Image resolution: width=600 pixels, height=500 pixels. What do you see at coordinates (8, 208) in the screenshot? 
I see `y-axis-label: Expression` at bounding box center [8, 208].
--- --- ---
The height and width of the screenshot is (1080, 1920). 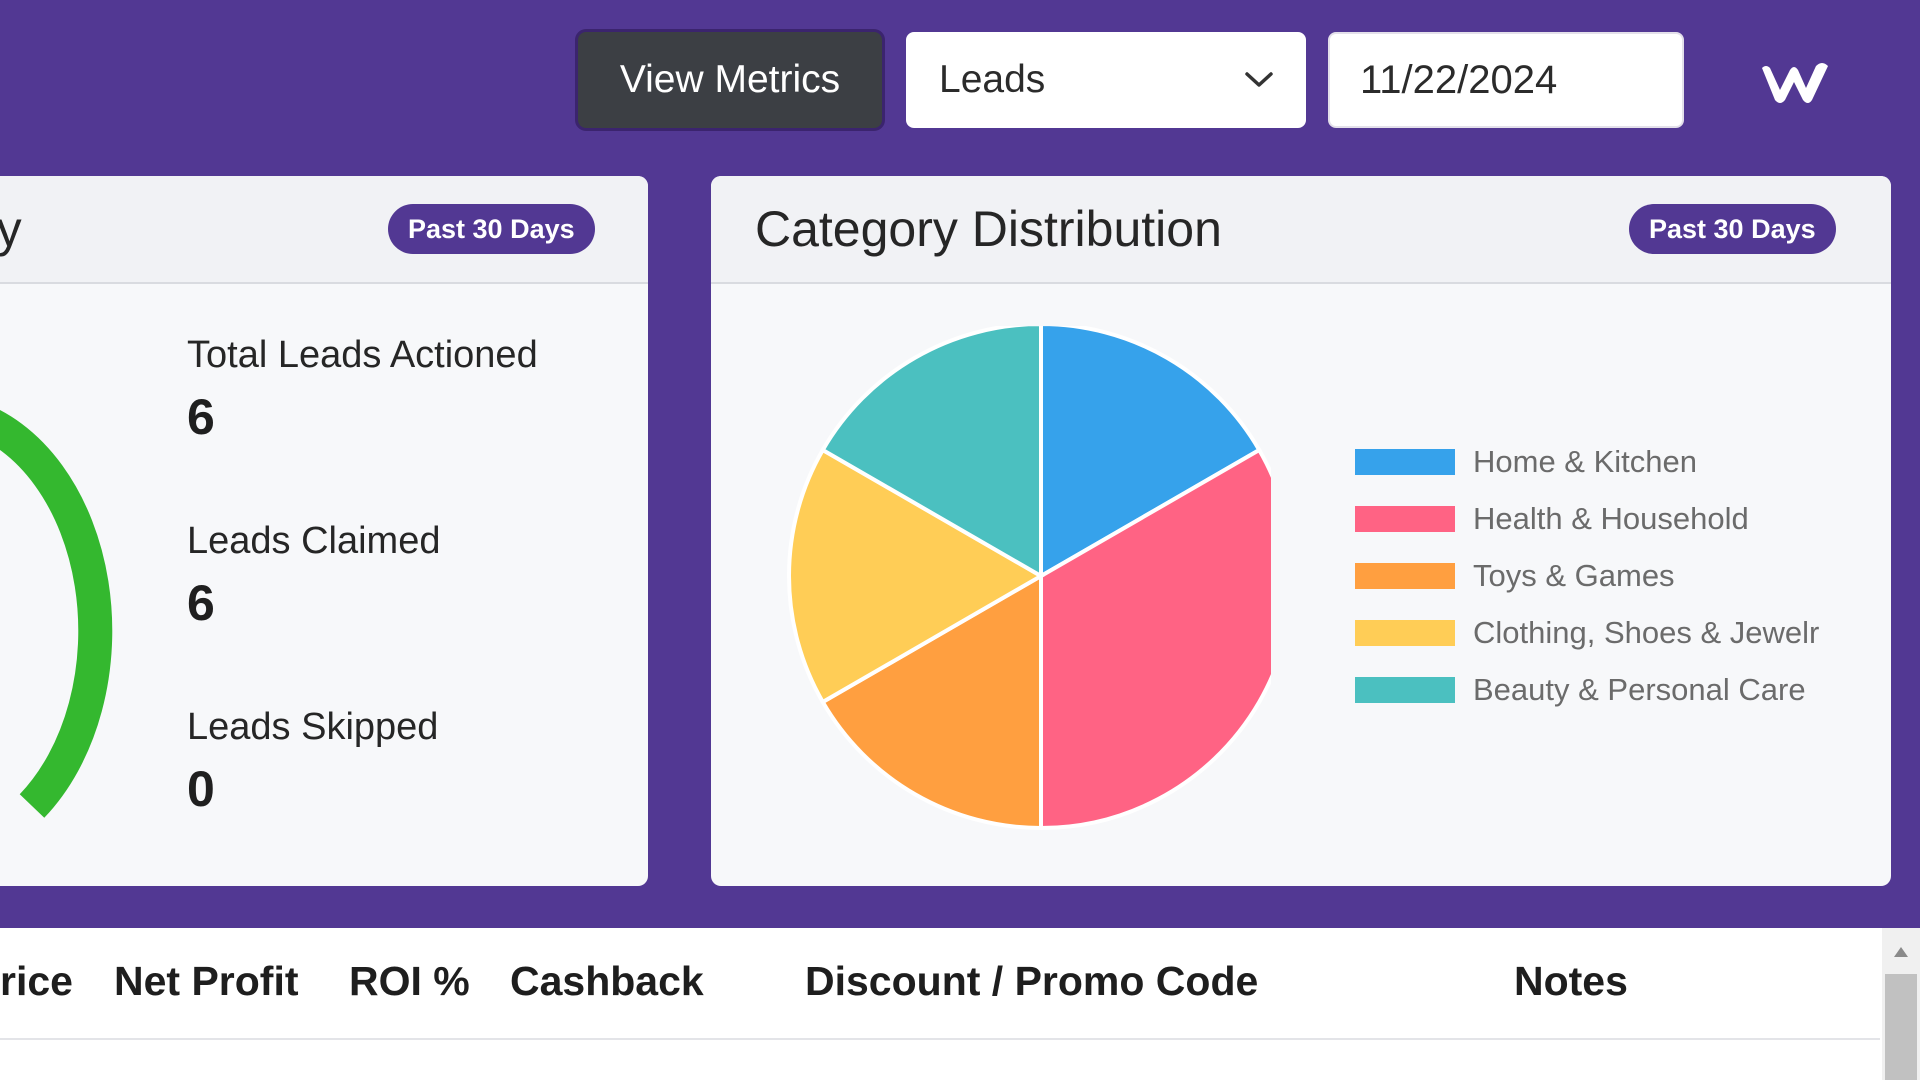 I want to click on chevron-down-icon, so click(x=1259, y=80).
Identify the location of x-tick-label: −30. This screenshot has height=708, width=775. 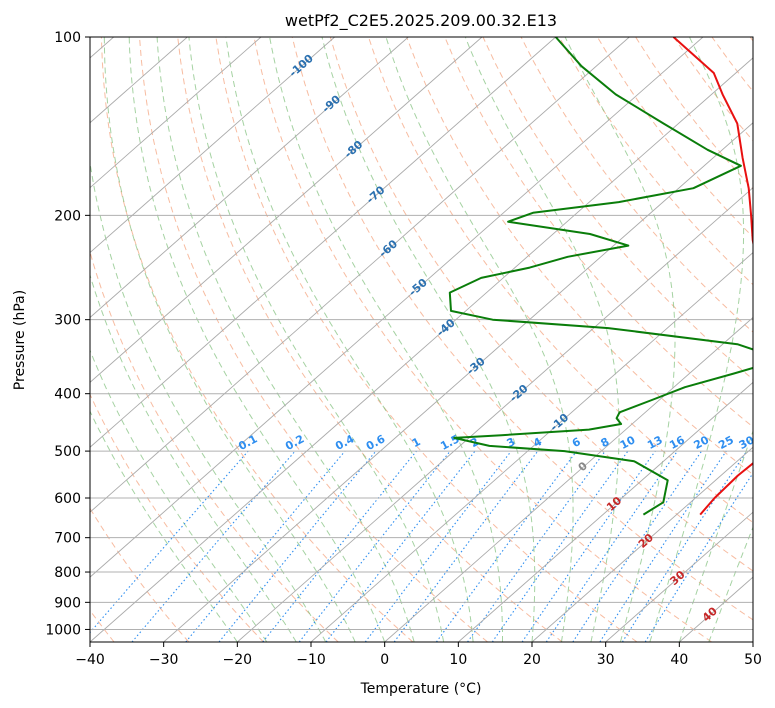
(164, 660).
--- --- ---
Task to carry out: Rewrite the part of the items above that opens with the line containing "Identify the location" and closes with the line containing "(164, 660).", keeping the requests unchanged and shifting every coordinate in the answers by -101. Leave the pictures out.

Task response:
Identify the location of x-tick-label: −30. This screenshot has height=708, width=775. 
(63, 559).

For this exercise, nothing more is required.